Em verdade, a excludente supralegal é invocável quando se está diante de situação na qual uma conduta diferente da punível é possível, mas não é exigível por não ser razoável pretendê-lo diante de circunstâncias que fogem à normalidade. Se a conduta diversa não for sequer possível, é óbvio que não se pode sequer cogitar de qualquer imputação jurídica em decorrência de não ter sido adotada, pois o Direito regula a liberdade humana, ausente no caso de completa impossibilidade factual.
A excludente, como dito, trata de inexigibilidade, por irrazoabilidade diante das circunstâncias, anormais e diversas daquelas imaginadas quando da feitura da regra penal, que assim é “derrotada”. Não é razoável exigir de um empresário que deixe de pagar seus empregados e contraia um empréstimo (quem se arriscaria a emprestar?) para pagar uma dívida tributária devidamente contabilizada e declarada, como condição para não ser preso. Aliás, o exemplo mostra o absurdo da própria pretensão de trazer o Direito Penal para esse ambiente: para evitar a “apropriação indébita previdenciária”, seria preferível, ao empresário que dispusesse de recursos para pagar apenas a parcela líquida do salário de seus empregados, não os pagar em absoluto.

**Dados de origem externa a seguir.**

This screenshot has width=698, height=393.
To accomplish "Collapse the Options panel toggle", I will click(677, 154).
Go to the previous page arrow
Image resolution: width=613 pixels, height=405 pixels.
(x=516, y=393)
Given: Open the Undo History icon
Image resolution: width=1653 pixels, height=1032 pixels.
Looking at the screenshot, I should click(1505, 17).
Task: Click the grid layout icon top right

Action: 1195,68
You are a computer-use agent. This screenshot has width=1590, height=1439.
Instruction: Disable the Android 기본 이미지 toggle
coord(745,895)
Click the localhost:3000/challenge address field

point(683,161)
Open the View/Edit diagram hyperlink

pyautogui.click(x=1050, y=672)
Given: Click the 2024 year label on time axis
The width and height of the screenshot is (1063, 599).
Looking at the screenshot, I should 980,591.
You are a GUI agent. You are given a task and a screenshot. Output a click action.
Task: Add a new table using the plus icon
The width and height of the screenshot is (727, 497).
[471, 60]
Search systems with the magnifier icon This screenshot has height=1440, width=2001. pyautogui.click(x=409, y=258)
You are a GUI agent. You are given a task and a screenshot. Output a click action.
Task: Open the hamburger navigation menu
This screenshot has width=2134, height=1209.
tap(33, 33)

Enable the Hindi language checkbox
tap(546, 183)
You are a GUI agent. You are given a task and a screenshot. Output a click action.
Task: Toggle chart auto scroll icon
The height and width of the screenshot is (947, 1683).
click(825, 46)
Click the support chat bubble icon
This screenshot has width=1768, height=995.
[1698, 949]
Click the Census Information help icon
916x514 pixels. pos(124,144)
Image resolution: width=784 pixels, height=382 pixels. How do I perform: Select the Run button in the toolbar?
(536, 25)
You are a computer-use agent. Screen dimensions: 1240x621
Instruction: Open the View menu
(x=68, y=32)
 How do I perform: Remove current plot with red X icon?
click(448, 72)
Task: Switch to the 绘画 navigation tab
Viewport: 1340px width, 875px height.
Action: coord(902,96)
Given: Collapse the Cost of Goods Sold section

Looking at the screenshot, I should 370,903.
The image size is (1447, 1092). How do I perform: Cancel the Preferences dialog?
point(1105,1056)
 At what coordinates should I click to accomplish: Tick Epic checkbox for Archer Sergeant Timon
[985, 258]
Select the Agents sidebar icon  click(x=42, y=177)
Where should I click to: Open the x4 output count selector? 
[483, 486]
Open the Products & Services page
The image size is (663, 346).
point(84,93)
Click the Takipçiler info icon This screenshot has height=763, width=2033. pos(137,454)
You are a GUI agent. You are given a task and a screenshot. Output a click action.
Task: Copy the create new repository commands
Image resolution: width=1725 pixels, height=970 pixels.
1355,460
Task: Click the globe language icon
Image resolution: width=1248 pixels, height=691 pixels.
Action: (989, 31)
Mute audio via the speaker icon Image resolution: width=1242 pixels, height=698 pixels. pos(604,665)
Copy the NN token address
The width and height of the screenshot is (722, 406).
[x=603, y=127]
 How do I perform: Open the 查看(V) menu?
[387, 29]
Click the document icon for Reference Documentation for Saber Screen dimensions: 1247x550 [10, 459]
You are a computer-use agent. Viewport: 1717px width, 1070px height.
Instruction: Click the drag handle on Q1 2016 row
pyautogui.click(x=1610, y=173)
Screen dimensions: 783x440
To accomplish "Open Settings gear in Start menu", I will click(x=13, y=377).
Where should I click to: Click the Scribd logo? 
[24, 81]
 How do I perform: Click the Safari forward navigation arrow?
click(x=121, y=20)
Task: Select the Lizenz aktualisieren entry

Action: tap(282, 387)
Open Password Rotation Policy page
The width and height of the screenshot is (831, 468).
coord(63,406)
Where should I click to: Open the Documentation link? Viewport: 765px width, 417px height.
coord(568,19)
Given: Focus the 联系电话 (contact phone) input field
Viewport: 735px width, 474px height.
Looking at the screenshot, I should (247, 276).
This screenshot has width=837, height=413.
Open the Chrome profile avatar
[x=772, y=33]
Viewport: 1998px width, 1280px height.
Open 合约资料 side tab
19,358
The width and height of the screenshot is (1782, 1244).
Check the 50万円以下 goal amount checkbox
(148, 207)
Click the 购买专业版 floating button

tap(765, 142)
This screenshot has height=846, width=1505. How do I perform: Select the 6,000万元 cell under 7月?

Seria preferível, diante de dificuldades financeiras, encerrar as atividades, em vez de tentar dar sequência a elas e correr o risco de não conseguir pagar os tributos sobre elas incidentes. Ou, pior: seria preferível não os declarar, pois neste caso o Fisco, se descobrisse a ocorrência dos fatos geradores e a existência da dívida, faria apenas o lançamento do tributo com seus acréscimos, porquanto a criminalização, nesta hipótese, dependeria da difícil prova do dolo.
A conclusão não poderia ser mais clara. Em um contexto de pandemia e de crise econômica, em que normas estatais restringiram (com razão, mas restringiram) o exercício das atividades econômicas, uma tese que leva o empreendedor, para não ser considerado um criminoso, a preferir não empregar ou não pagar aqueles que empregou, omitir operações até então normalmente contabilizadas, ou mesmo desistir, encerrando por completo suas atividades, precisa urgentemente ser revista.